Abraham A. Ribicoff (April 9, 1910 - February 22, 1998) was an American Democratic Party politician. He served in the United States Congress and as President John F. Kennedy's Secretary of Health, Education, and Welfare. Born in New Britain, Connecticut to a Jewish family, he attended public schools and New York University. He graduated from the University of Chicago Law School in 1933 and was admitted to the bar the same year.
He began his political career as a member of the Connecticut state legislature, serving in that body from 1938 to 1942. From 1941 until 1943 and again from 1945 to 1947 he was judge of Hartford Police Court.
He was elected as a Democrat to the 81st and 82nd Congresses serving from 1949 until 1953. In 1952 he had an unsuccessful bid for election to fill a vacancy in the United States Senate, losing to Prescott Bush.
From 1955 to 1961 he was Governor of Connecticut, serving until he was sworn in as Secretary of the Department of Health, Education, and Welfare in JFK's Presidential Cabinet. He was finally elected to the United States Senate in 1962 and served in the Senate from January 3, 1963, until January 3, 1981.
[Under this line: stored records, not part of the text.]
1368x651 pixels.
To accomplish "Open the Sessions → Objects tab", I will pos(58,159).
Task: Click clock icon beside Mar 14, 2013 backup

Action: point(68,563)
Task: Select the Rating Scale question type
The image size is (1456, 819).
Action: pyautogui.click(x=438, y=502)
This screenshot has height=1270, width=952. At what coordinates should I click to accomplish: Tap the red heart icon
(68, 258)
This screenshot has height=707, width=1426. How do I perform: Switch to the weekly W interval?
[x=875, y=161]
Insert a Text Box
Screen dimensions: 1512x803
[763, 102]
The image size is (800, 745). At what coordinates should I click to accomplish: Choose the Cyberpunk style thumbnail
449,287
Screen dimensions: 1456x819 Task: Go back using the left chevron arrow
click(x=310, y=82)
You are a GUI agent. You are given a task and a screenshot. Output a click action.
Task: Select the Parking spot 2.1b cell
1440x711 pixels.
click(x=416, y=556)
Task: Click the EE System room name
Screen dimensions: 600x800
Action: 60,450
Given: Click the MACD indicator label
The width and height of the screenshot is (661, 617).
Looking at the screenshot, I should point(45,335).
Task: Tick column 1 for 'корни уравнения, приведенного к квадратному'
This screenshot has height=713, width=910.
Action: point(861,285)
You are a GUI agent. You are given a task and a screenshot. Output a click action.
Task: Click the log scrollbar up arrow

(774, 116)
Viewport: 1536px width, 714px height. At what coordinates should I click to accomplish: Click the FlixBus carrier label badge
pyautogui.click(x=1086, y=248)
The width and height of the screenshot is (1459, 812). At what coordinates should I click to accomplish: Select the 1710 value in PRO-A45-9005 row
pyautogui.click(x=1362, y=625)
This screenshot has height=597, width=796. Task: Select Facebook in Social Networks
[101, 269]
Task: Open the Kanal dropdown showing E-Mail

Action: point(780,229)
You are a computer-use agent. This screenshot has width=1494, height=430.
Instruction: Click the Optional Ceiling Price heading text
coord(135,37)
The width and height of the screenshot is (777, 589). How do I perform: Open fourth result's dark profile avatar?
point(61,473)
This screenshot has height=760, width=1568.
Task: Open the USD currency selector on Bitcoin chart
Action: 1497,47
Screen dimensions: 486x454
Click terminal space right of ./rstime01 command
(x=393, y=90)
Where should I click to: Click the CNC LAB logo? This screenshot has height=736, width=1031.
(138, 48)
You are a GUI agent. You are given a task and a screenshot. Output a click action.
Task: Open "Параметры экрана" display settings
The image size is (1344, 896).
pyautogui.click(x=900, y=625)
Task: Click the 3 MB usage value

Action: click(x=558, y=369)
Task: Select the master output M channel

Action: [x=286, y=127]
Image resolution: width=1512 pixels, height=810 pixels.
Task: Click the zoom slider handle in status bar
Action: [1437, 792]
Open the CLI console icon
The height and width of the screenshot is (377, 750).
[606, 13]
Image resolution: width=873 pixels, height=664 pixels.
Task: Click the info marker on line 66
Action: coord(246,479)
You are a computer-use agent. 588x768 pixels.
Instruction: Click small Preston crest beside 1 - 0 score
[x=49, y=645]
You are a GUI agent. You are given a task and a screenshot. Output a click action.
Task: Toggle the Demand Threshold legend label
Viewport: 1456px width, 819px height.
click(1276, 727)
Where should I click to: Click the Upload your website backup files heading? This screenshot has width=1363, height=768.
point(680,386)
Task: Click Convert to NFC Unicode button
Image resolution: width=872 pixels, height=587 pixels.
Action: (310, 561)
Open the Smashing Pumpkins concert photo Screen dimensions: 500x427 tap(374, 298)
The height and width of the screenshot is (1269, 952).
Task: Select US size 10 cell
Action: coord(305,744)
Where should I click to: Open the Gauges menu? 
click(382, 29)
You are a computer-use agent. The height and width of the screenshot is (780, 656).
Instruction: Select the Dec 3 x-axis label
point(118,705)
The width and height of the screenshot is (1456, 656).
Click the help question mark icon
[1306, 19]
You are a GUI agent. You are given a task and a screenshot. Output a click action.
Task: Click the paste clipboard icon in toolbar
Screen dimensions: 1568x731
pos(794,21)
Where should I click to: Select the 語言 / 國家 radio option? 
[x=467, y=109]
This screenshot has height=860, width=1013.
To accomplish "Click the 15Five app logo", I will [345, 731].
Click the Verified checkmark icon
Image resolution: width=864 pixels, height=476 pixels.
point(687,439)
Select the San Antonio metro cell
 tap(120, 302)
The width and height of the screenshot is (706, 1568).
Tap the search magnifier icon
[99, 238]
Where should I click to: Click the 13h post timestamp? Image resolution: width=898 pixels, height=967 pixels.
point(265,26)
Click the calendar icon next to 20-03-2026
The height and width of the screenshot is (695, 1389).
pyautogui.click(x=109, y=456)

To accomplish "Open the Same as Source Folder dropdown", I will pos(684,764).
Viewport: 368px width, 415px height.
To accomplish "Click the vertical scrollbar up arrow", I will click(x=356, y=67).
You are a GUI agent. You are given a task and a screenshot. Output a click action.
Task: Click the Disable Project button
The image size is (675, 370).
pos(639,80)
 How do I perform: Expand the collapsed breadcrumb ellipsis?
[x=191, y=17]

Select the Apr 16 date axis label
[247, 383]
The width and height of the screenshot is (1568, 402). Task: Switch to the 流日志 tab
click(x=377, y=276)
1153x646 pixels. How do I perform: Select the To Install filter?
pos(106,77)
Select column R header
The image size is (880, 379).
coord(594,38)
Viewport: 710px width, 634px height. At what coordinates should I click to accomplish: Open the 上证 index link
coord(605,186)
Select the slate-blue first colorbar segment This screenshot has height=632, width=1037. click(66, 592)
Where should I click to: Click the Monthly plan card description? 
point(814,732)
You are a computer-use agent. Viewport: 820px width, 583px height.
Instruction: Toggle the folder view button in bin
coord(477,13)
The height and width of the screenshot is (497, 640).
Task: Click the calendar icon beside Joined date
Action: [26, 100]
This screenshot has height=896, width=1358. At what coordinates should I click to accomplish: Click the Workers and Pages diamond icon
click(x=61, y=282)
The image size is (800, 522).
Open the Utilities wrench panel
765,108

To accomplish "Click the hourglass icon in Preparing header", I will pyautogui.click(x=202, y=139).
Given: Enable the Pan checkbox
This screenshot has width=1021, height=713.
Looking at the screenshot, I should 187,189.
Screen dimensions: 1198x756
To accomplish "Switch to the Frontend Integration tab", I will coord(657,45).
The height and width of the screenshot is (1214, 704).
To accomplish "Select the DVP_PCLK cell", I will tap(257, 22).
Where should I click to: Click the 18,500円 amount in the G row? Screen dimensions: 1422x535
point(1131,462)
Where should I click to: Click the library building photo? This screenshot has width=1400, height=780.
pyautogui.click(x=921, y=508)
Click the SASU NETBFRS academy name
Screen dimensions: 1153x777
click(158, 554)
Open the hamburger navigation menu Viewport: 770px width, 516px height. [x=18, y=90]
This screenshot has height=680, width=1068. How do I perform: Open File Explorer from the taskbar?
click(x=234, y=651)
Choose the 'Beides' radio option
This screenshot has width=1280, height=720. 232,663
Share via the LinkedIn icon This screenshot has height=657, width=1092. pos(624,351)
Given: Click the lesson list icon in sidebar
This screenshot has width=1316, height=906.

At the 1968 Democratic National Convention, during a speech nominating George McGovern, he went off-script, saying, "If George McGovern were president, we wouldn’t have these Gestapo tactics in the streets of Chicago." Many conventioneers, having been appalled by the response of the Chicago police to the simultaneously occurring anti-war demonstrations, promptly broke into ecstatic applause. As television cameras focused on an indignant Chicago Mayor Richard J. Daley, lip-readers throughout America claimed to have observed him shouting, "Fuck you, you Jew motherfucker." Defenders of the mayor would later claim that he was calling Senator Ribicoff a faker.
In 1972, after the withdrawal of Senator Thomas Eagleton from the Democratic vice-presidential nomination, presidential nominee George McGovern asked Senator Ribicoff (among others) to take Eagleton's place. Ribicoff refused, and McGovern eventually chose Sargent Shriver as his running mate.
During his time in the Senate he was chairman of the U.S. Senate Committee on Government Operations (94th and 95th Congresses) and its successor committee, the U.S. Senate Committee on Governmental Affairs (95th and 96th Congresses).
In 1981, he retired from the Senate and took a position as special counsel in the New York law firm of Kaye Scholer LLP and resided in Cornwall Bridge, Connecticut.
He died in New York City in 1998 and is buried at Cornwall Cemetery.
This article incorporates facts obtained from the public domain Biographical Directory of the United States Congress.